==== Supplied data ====

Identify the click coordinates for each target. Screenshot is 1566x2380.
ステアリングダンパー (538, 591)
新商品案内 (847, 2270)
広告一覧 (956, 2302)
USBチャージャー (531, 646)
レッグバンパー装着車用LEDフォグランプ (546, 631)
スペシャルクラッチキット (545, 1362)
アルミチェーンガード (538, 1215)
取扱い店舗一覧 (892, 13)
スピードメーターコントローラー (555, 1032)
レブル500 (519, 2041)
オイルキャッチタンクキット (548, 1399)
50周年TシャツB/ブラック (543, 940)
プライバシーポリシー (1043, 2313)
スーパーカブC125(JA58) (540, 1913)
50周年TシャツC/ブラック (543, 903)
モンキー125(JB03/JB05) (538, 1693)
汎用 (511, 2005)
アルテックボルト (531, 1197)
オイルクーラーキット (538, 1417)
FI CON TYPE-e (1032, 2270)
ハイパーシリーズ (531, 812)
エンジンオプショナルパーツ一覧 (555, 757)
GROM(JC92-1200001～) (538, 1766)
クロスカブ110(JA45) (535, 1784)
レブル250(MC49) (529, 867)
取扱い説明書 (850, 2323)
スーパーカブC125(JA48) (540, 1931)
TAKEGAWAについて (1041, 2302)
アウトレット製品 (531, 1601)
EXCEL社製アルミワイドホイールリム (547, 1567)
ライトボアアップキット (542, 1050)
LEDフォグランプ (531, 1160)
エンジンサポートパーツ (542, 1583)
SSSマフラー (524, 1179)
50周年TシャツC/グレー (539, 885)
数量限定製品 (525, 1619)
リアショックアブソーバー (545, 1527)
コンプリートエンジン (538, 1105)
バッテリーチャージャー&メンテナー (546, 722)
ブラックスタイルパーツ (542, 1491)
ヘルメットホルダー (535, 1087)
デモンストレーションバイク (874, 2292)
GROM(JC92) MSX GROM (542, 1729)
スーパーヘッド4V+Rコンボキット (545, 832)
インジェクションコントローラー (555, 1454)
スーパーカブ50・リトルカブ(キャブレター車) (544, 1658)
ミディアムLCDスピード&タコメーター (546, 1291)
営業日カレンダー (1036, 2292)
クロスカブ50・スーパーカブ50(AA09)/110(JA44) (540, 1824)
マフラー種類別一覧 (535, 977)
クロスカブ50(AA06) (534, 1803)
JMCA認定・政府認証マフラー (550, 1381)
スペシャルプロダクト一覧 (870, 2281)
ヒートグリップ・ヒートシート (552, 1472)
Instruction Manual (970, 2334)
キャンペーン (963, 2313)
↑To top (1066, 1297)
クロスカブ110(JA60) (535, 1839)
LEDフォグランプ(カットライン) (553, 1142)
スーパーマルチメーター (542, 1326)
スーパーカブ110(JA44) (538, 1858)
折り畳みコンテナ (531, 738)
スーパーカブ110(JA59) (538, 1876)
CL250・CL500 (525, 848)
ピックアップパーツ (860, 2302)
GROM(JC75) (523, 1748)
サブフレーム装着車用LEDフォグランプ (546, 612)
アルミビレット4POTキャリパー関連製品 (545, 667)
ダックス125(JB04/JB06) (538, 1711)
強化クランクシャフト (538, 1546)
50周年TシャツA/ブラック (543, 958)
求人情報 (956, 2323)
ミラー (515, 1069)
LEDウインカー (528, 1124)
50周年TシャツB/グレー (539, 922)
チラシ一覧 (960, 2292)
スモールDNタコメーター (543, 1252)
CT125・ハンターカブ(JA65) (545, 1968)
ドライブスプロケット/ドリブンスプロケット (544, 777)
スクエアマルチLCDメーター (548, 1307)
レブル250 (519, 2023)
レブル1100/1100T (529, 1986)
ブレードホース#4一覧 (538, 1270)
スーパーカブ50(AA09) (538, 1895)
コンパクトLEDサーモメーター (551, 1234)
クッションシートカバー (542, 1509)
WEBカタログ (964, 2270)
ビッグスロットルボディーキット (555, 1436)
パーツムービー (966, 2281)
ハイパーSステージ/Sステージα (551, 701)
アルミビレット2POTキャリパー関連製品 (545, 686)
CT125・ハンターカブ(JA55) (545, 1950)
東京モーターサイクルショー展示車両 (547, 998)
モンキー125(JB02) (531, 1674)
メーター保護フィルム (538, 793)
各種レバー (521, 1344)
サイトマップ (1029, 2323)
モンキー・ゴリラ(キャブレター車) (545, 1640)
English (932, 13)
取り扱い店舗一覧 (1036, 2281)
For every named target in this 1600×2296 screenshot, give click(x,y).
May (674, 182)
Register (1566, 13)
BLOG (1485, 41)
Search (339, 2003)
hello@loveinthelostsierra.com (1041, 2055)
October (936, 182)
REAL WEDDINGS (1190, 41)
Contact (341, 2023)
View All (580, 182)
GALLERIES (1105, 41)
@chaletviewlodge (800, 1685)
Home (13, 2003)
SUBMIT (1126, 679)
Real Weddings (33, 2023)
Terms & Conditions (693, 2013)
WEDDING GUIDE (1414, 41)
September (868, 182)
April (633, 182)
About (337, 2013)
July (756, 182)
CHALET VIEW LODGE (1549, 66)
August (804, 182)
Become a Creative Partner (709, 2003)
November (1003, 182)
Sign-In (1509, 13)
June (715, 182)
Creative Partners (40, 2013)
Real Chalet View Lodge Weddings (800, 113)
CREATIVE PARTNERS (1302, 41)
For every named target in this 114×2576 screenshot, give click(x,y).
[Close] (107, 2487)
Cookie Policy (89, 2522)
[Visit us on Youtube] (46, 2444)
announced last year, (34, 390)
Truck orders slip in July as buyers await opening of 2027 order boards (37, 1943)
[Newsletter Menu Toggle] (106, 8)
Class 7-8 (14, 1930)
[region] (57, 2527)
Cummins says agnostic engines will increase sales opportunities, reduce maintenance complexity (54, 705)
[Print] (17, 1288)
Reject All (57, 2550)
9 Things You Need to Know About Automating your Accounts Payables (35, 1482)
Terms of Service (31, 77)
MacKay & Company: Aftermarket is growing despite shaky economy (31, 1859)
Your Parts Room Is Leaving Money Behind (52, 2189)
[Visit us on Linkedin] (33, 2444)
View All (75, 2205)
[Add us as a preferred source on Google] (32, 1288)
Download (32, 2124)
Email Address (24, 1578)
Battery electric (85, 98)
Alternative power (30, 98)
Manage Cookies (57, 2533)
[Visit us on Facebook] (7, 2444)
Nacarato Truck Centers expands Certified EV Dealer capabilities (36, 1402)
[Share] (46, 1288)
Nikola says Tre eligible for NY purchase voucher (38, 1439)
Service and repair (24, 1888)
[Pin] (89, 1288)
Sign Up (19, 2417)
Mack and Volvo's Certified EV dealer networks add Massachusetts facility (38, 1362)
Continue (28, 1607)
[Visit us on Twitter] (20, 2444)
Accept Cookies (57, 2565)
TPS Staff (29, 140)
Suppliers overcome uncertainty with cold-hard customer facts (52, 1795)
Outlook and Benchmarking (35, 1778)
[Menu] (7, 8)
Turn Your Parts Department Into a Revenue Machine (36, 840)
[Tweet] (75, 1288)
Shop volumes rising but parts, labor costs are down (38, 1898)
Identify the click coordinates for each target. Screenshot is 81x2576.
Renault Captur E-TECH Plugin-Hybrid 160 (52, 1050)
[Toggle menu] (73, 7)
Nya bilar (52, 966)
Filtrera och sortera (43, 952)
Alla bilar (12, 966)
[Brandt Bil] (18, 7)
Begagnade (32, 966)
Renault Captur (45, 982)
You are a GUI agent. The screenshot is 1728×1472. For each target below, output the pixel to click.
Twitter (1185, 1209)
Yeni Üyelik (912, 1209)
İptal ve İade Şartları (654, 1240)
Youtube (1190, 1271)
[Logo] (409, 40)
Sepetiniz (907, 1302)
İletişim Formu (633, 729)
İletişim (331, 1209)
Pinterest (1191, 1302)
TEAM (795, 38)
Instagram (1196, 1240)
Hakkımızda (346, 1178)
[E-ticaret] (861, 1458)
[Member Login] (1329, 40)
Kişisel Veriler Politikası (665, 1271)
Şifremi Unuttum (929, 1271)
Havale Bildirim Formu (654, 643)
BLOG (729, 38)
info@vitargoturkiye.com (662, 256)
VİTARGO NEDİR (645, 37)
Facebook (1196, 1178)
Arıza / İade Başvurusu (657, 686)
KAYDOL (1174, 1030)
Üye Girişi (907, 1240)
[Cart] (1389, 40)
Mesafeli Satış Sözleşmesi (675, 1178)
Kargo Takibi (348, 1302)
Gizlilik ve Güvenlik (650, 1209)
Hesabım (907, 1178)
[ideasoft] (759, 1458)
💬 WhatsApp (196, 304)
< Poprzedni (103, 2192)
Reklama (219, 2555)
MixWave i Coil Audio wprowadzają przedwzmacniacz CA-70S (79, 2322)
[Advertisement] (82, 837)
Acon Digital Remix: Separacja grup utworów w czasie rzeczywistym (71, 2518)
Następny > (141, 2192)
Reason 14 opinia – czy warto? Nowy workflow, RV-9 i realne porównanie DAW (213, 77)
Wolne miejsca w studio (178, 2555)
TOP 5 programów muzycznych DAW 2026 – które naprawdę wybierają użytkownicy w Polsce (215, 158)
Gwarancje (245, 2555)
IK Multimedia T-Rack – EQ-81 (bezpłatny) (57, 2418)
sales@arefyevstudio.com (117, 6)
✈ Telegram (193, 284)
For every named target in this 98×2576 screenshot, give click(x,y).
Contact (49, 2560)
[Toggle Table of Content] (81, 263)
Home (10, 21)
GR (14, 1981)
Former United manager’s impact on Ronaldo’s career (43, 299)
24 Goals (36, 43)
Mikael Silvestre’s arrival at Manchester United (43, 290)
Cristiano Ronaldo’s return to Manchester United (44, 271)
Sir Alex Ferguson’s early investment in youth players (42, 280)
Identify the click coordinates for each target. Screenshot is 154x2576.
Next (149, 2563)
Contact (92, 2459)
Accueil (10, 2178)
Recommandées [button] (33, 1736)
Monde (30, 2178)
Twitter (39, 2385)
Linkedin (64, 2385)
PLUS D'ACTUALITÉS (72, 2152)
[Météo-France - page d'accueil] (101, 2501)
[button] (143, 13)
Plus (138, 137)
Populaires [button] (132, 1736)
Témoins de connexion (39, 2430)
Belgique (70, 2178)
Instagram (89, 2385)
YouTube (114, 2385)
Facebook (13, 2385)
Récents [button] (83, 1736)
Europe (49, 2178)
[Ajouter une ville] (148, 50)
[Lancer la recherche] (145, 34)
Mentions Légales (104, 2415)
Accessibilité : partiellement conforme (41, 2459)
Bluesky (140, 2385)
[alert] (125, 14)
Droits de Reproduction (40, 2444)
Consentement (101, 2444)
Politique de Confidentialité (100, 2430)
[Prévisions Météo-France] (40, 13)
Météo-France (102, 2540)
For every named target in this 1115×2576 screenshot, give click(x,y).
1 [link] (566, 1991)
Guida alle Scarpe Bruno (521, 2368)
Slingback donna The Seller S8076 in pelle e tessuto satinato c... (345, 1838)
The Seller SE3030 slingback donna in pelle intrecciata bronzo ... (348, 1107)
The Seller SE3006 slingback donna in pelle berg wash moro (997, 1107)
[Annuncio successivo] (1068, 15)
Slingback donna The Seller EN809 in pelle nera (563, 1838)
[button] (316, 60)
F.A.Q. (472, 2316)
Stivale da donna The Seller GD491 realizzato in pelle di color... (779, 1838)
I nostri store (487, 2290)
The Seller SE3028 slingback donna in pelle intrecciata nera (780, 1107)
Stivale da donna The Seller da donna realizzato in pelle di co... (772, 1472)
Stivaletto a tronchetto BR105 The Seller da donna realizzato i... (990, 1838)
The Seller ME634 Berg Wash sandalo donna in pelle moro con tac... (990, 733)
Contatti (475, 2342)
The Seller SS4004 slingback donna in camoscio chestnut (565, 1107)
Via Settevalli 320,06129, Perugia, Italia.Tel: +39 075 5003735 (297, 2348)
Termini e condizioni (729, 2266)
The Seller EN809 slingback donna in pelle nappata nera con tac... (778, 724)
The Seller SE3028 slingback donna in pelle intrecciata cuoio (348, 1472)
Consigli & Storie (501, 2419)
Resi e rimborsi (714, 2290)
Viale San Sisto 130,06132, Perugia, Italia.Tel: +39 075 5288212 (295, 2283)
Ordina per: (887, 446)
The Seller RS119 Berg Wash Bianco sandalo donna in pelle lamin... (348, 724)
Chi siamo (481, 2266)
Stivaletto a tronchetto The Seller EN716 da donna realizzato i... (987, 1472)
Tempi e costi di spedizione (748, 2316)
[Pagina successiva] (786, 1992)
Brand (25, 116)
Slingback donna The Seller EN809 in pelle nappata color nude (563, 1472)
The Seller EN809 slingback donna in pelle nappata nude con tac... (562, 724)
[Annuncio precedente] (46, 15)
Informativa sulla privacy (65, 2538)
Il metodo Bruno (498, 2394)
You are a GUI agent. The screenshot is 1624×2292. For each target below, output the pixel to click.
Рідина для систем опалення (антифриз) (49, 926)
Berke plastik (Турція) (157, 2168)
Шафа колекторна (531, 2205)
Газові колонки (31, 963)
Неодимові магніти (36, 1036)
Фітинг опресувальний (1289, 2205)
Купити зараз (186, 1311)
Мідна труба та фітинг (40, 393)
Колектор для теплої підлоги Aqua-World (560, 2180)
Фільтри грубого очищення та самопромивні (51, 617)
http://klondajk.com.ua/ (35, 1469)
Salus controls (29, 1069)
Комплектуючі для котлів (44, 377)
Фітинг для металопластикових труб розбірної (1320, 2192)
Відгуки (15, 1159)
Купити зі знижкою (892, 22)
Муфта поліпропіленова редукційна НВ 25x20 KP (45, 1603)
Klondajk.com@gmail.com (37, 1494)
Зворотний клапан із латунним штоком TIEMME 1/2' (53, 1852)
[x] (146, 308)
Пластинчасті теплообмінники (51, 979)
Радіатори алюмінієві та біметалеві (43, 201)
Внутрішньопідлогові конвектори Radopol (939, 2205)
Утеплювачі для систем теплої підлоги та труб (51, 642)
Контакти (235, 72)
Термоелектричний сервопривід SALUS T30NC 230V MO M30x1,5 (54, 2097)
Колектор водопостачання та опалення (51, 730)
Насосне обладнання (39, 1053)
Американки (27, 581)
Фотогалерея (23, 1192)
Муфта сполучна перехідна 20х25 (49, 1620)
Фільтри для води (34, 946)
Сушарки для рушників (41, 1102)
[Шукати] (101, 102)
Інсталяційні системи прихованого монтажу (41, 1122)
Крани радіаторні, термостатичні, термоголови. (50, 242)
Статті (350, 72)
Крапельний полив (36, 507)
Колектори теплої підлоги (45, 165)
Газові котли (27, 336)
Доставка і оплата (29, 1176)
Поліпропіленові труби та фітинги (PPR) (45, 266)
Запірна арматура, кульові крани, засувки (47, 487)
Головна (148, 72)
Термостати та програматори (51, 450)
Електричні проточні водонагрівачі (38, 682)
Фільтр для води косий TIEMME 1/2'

====

— What the task requires —
Your output must be the lines of the material above, from the first through the line that contains "CT125・ハンターカブ(JA65) (545, 1968)", copied exactly. Include both endpoints and nothing else.

— Exercise output —
Identify the click coordinates for each target. Screenshot is 1566x2380.
ステアリングダンパー (538, 591)
新商品案内 (847, 2270)
広告一覧 (956, 2302)
USBチャージャー (531, 646)
レッグバンパー装着車用LEDフォグランプ (546, 631)
スペシャルクラッチキット (545, 1362)
アルミチェーンガード (538, 1215)
取扱い店舗一覧 (892, 13)
スピードメーターコントローラー (555, 1032)
レブル500 (519, 2041)
オイルキャッチタンクキット (548, 1399)
50周年TシャツB/ブラック (543, 940)
プライバシーポリシー (1043, 2313)
スーパーカブC125(JA58) (540, 1913)
50周年TシャツC/ブラック (543, 903)
モンキー125(JB03/JB05) (538, 1693)
汎用 (511, 2005)
アルテックボルト (531, 1197)
オイルクーラーキット (538, 1417)
FI CON TYPE-e (1032, 2270)
ハイパーシリーズ (531, 812)
エンジンオプショナルパーツ一覧 (555, 757)
GROM(JC92-1200001～) (538, 1766)
クロスカブ110(JA45) (535, 1784)
レブル250(MC49) (529, 867)
取扱い説明書 (850, 2323)
スーパーカブC125(JA48) (540, 1931)
TAKEGAWAについて (1041, 2302)
アウトレット製品 (531, 1601)
EXCEL社製アルミワイドホイールリム (547, 1567)
ライトボアアップキット (542, 1050)
LEDフォグランプ (531, 1160)
エンジンサポートパーツ (542, 1583)
SSSマフラー (524, 1179)
50周年TシャツC/グレー (539, 885)
数量限定製品 (525, 1619)
リアショックアブソーバー (545, 1527)
コンプリートエンジン (538, 1105)
バッテリーチャージャー&メンテナー (546, 722)
ブラックスタイルパーツ (542, 1491)
ヘルメットホルダー (535, 1087)
デモンストレーションバイク (874, 2292)
GROM(JC92) MSX GROM (542, 1729)
スーパーヘッド4V+Rコンボキット (545, 832)
インジェクションコントローラー (555, 1454)
スーパーカブ50・リトルカブ(キャブレター車) (544, 1658)
ミディアムLCDスピード&タコメーター (546, 1291)
営業日カレンダー (1036, 2292)
クロスカブ50・スーパーカブ50(AA09)/110(JA44) (540, 1824)
マフラー種類別一覧 (535, 977)
クロスカブ50(AA06) (534, 1803)
JMCA認定・政府認証マフラー (550, 1381)
スペシャルプロダクト一覧 (870, 2281)
ヒートグリップ・ヒートシート (552, 1472)
Instruction Manual (970, 2334)
キャンペーン (963, 2313)
↑To top (1066, 1297)
クロスカブ110(JA60) (535, 1839)
LEDフォグランプ(カットライン) (553, 1142)
スーパーマルチメーター (542, 1326)
スーパーカブ110(JA44) (538, 1858)
折り畳みコンテナ (531, 738)
スーパーカブ110(JA59) (538, 1876)
CL250・CL500 (525, 848)
ピックアップパーツ (860, 2302)
GROM(JC75) (523, 1748)
サブフレーム装着車用LEDフォグランプ (546, 612)
アルミビレット4POTキャリパー関連製品 (545, 667)
ダックス125(JB04/JB06) (538, 1711)
強化クランクシャフト (538, 1546)
50周年TシャツA/ブラック (543, 958)
求人情報 (956, 2323)
ミラー (515, 1069)
LEDウインカー (528, 1124)
50周年TシャツB/グレー (539, 922)
チラシ一覧 (960, 2292)
スモールDNタコメーター (543, 1252)
CT125・ハンターカブ(JA65) (545, 1968)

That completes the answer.